As IGN reports, Fox chairman Kevin Reilly was out in front on Dads, really trying to sell a devil-may-care “I hate this thing too” attitude:
Here’s a thing about Dads that I really ask you to put in context. That’s a pilot. You know the lineage of these writers. … They are the best writers. They are the next generation comedy writers and some of the most sought-after comedy writers in Hollywood. Ted was not an accident. It was not a fluke. Family Guy is not an accident or a fluke. These guys are going to try to test a lot of boundaries. They are going to try to be equal-opportunity offenders. Do I think all the jokes right now are in calibration in the pilot? I don’t. But I can tell you right now, I have never seen a comedy in which all the jokes are in calibration. That’s the nature of comedy. And we have an excellent cast. And I’ll also tell you that in sitcoms, in particular, I think these things tend to stand out a little bit more.
Reilly then read off a bunch of really lacerating reviews — that turned out to be of The Big Bang Theory, before it grew into the huge smash we all know and love today. And, boom, minds blown all over the TCA conference-room carpets.
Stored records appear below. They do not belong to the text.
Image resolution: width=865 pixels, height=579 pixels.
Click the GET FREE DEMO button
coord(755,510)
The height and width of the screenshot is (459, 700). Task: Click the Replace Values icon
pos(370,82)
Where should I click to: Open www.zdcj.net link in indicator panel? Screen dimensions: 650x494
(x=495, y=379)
As for the actual content creators, they mostly stuck to that same line, basically promising that the pilot — which, according to IGN, has “obvious jokes aimed at Asians and Latinas, among other targets, and one sequence involv[ing] Brenda Song’s character, who works for Green and Ribisi, dressing up, at her bosses orders, in a provocative Sailor Moon outfit in order to land a potential client” — wasn’t representative of what’s coming down the pipeline. They promised they weren’t interested in offensiveness for offensiveness’s sake, and that they were more interested in the stories between the fathers and the sons. The various voices on hand also explained it by saying, “The genius of this show is taking really edgy humor and trying to integrate it into family television” and calling it “the racist canary in the coal mine.” And then, this:
Seth Green defended Dads, remarking, “I think that we’ve become a really careful culture” and saying, “Historically, television has been a provocative medium” … He brought up shows like All in the Family and The Jeffersons as examining race relations or other hot button issues, that allowed “Characters to have those conversations in a way normal people won’t.”
Nope. Noooo. No no no. As a conscientious consumer, I will do my best to take you at face value and give Dads a chance to grow beyond what is apparently a boring, racist pilot. In return, you do not get to defend your lazy Sailor Moon jokes by way of All in the Family. Nope. Uh-uh. No way.